Of course, years later, you have free access to whatever you want to eat, but you still believe you can't afford anything tasty, this time because you need to keep your weight under control. In reality, however, the same old beliefs from childhood are still talking: 'I'm not allowed to eat that', 'I can't eat what other people eat' and 'Other people can eat it, but I can't'. Even if you persuade yourself, through reasoned argument, to give up foods that may not be the healthiest for you, you still feel like a little child inside, who wants so badly to have a treat. Now, as an adult, you want all those good things even more, and the more you limit yourself, the more unable you are to resist various untameable cravings. You're caught in a vicious circle that sabotages your best intentions to lose weight while dieting.

Why do diets, slimming products and gastric bypass surgery usually fail?

Diets impose overly restrictive conditions on our natural food preferences and eating habits, making it difficult to stick to a diet plan. Knowing that 95% of people who have been on a diet regain the weight they lost in about a year, often with a few extra pounds on top, we can draw the valid conclusion that diets do not work. The longest we can stick to a strictly limited slimming programme is only six weeks, many people can successfully diet for just a few days.

Like dieting, exercise, various weight loss drugs and gastric sleeve surgery will not solve the problems of uncontrollable cravings and overeating. There is always an emotional reason for these problems - most often the need to find comfort when stressed, unhappy, offended or bored.

### WORK TO COMPLETE
Extend the passage on why diets fail, starting after its final sentence and keeping its tone.

### STORED DATA
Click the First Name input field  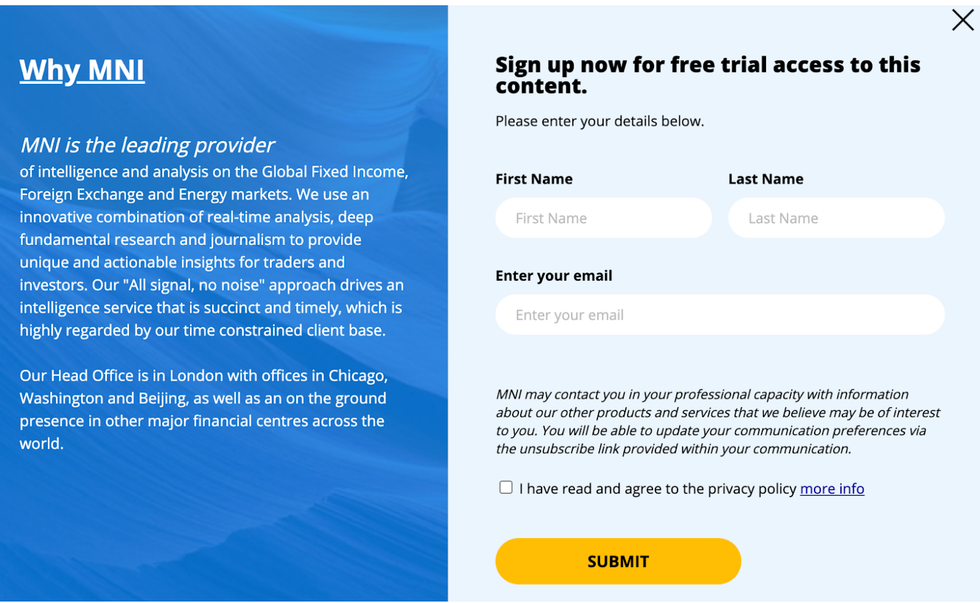click(603, 218)
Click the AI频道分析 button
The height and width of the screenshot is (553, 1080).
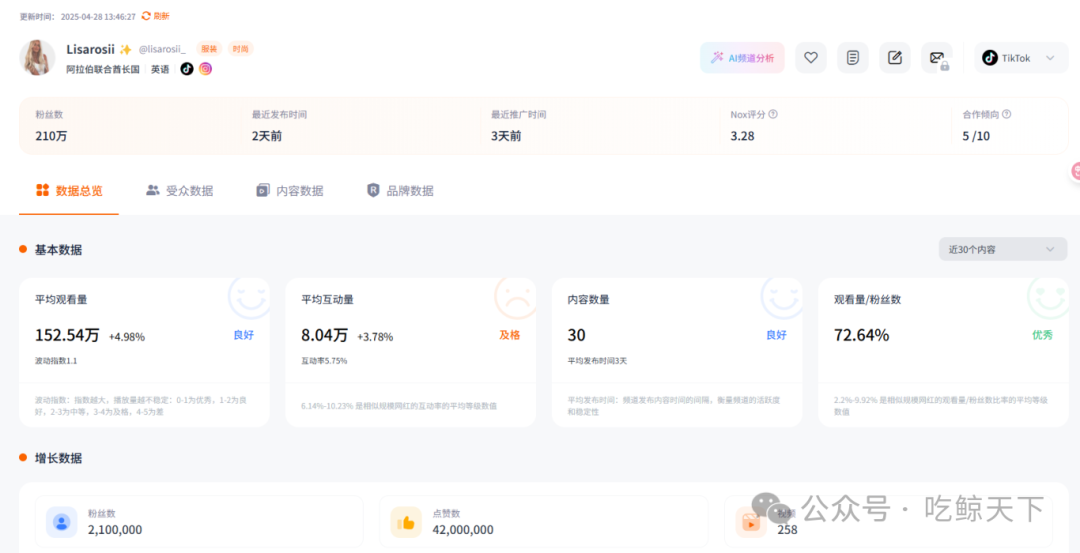click(742, 58)
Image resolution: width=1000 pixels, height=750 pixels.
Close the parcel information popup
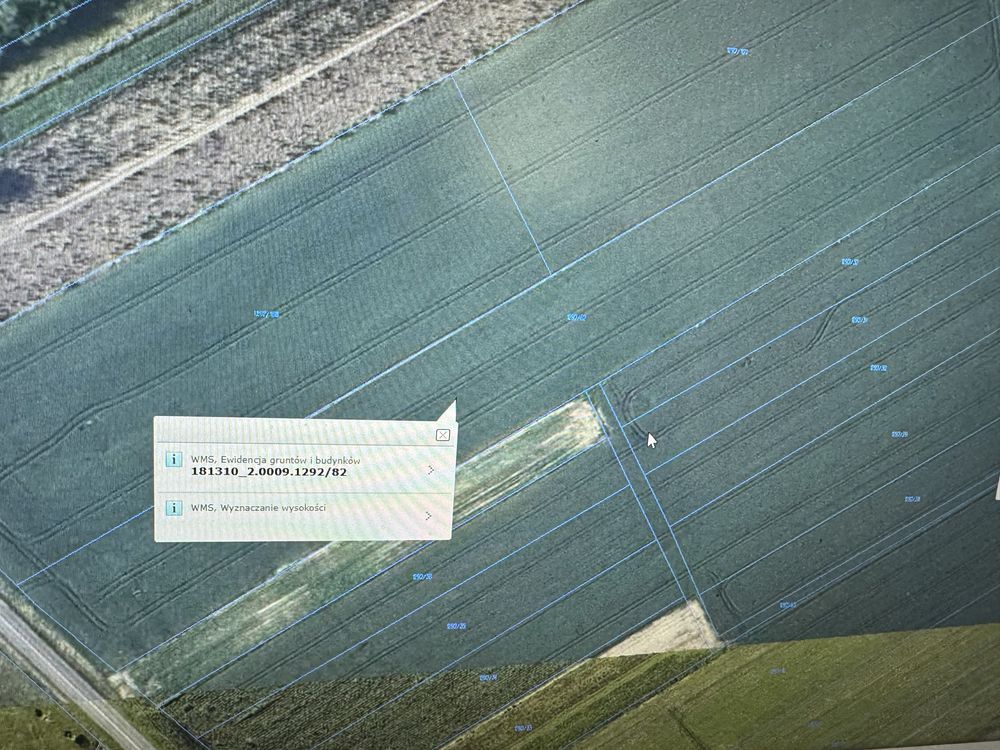point(442,435)
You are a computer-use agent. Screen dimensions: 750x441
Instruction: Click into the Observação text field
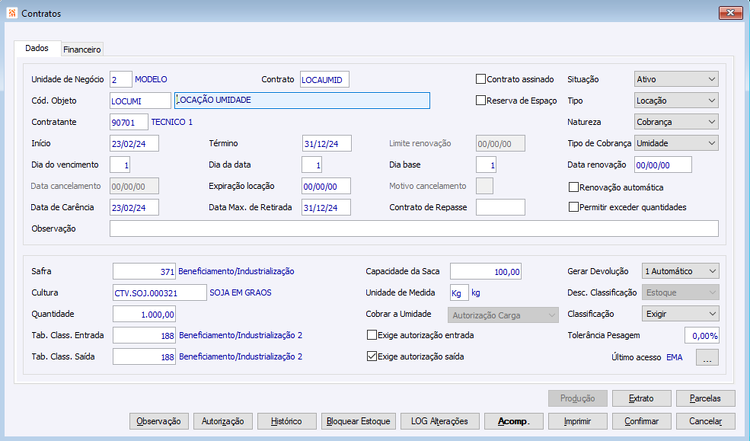[414, 229]
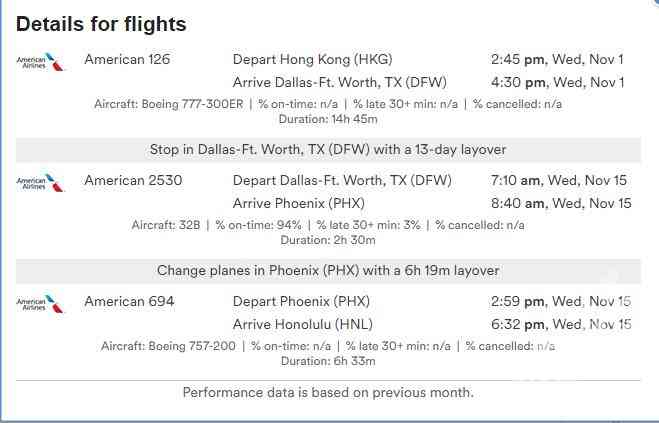Click American Airlines logo beside flight 2530
The image size is (659, 423).
click(x=41, y=183)
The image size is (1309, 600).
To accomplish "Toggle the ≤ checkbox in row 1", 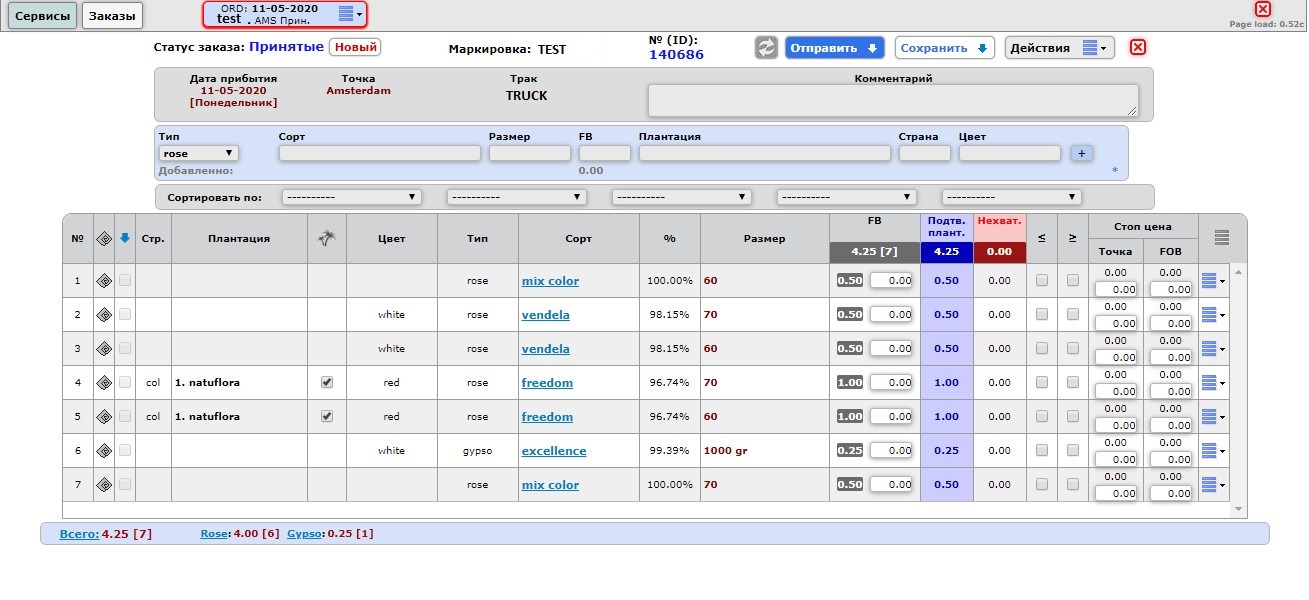I will tap(1042, 281).
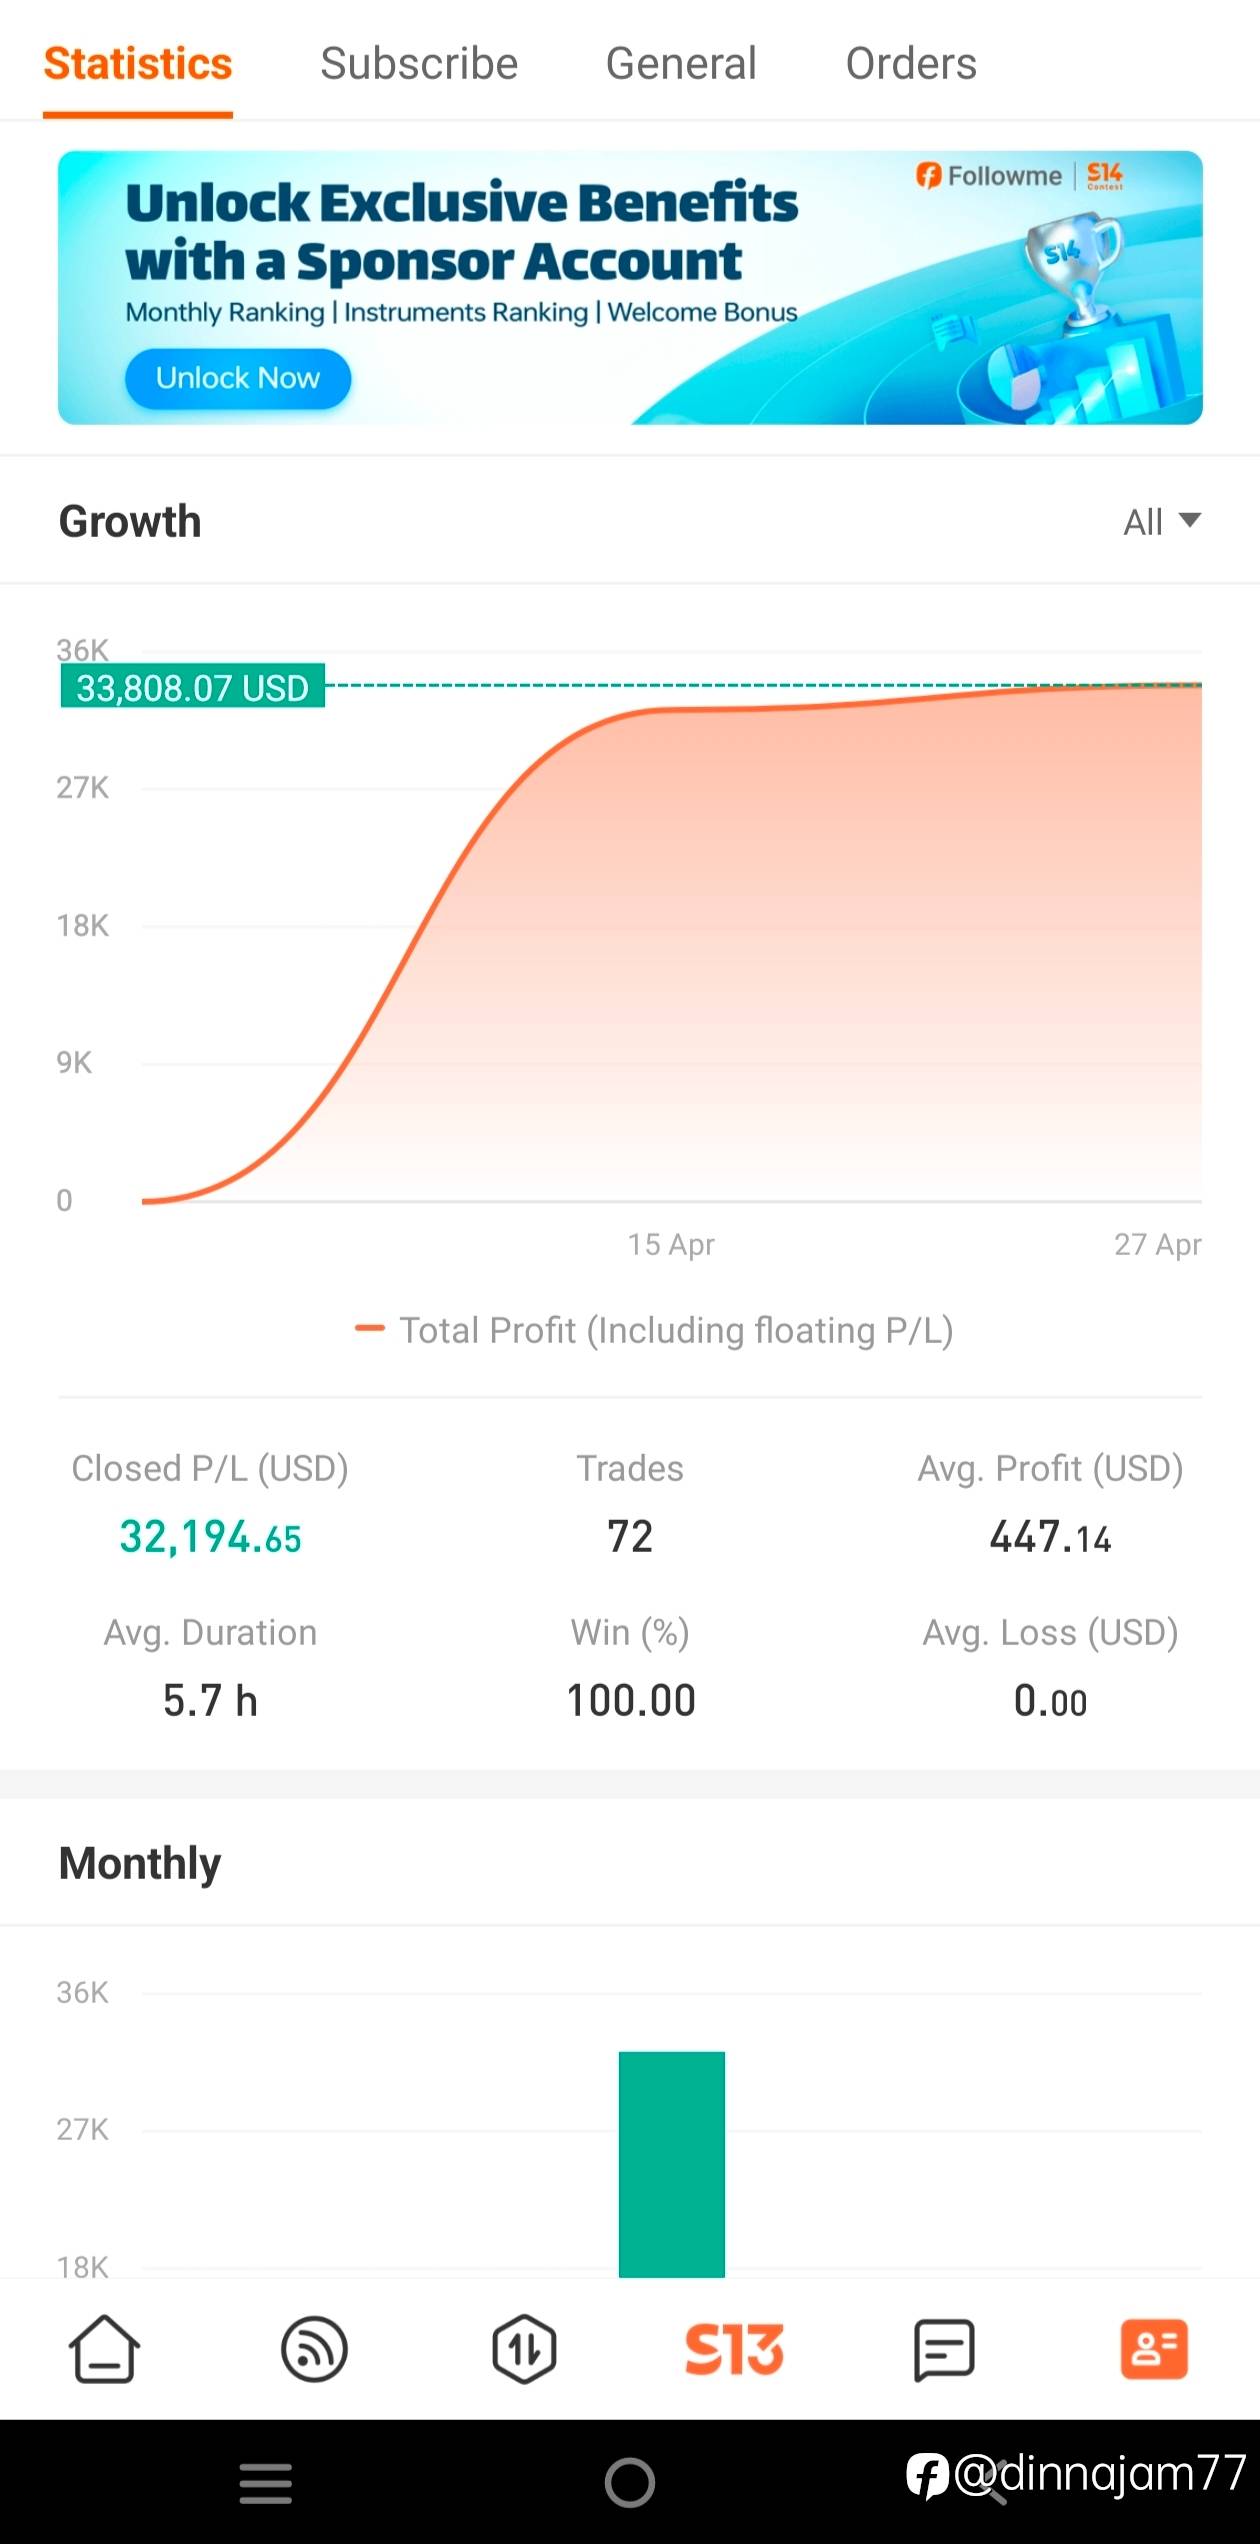Switch to the Subscribe tab
The image size is (1260, 2544).
point(419,64)
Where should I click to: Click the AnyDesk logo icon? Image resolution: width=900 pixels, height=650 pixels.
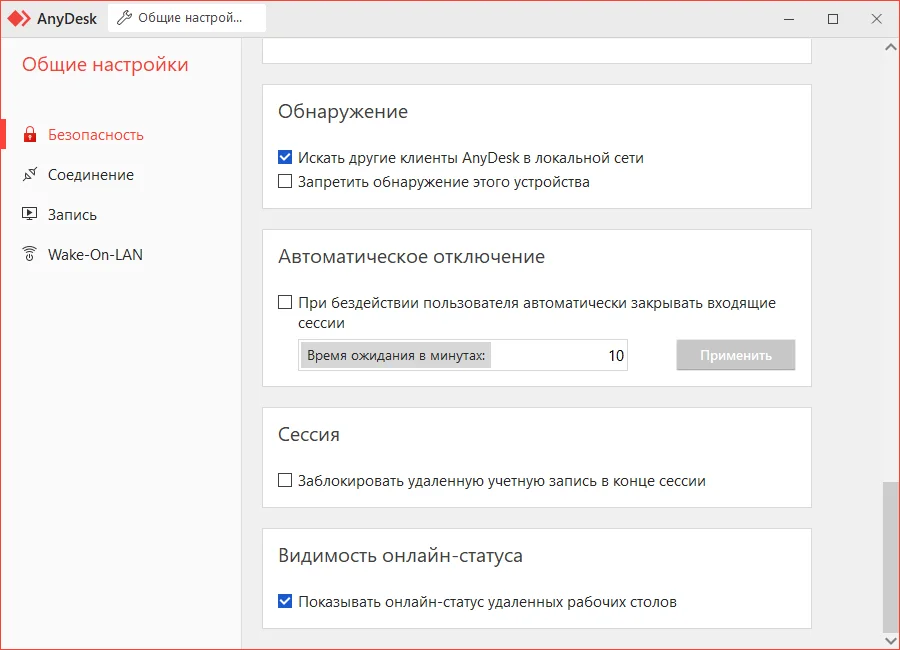click(x=19, y=18)
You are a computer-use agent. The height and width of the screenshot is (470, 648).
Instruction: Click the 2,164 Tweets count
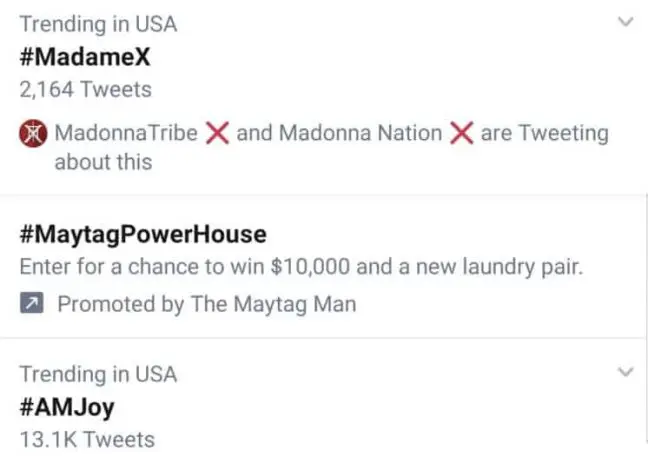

### RESULT OF THE TASK
More than 70% of people suffering from overeating are emotional and dependent eaters. The remaining 20% overeat habitually and unconsciously, and only 10% indulge in binge eating out of anger. In order to successfully lose weight, you need to know what type of eater you are by tackling problems that no diet, diet pill or stomach stapler can tackle.

What's wrong with fast food, processed foods and sweets?

Crisps, sweets and chocolate, cakes, biscuits and other bakery products are NOT food. Neither are margarine and other refined foods, convenience foods and fast foods. They all contain a cocktail of colourings, preservatives, sugars, trans fats and other chemical compounds that your body easily becomes addicted to, because they release dopamine in the body like drugs, and so the body starts to demand more and more of them. Recent research has shown that eating pizzas, burgers, crisps and cakes programs the human brain to crave more and more sugary, salty and fatty foods. The year-on-year rise in fast and convenience food consumption is seen as a clear danger sign, with predictions that the proportion of addictions to 'chemical foods' will soon overtake alcohol addiction.

I use methods that teach you how to make the best possible food choices. You'll start to understand that sweets and chocolate aren't food and they won't make you feel better. If your body had the sole right to decide what you put in your mouth, it would never ask you for crisps or junk food, because it doesn't like constantly breaking down fats and chemicals.

The only part of you that thinks you really want all these "temptations" is your mind. By changing your beliefs and learning to be more and more aware of your body's needs, you control, instruct and influence your mind to be indifferent to junk food, forever. This doesn't mean that you never eat cake or candy again, but that you crave less of it and are always satisfied with less.

Pleasures add joy and sparkle to life, including food experiences. By deciphering the hidden messages your emotions are trying to tell you through your eating patterns, you no longer need to look for quick comfort in the fridge. Instead, you can enjoy the blissful glory of life, your beautiful body, and every mouthful of delicious, healthy food you can wholeheartedly afford.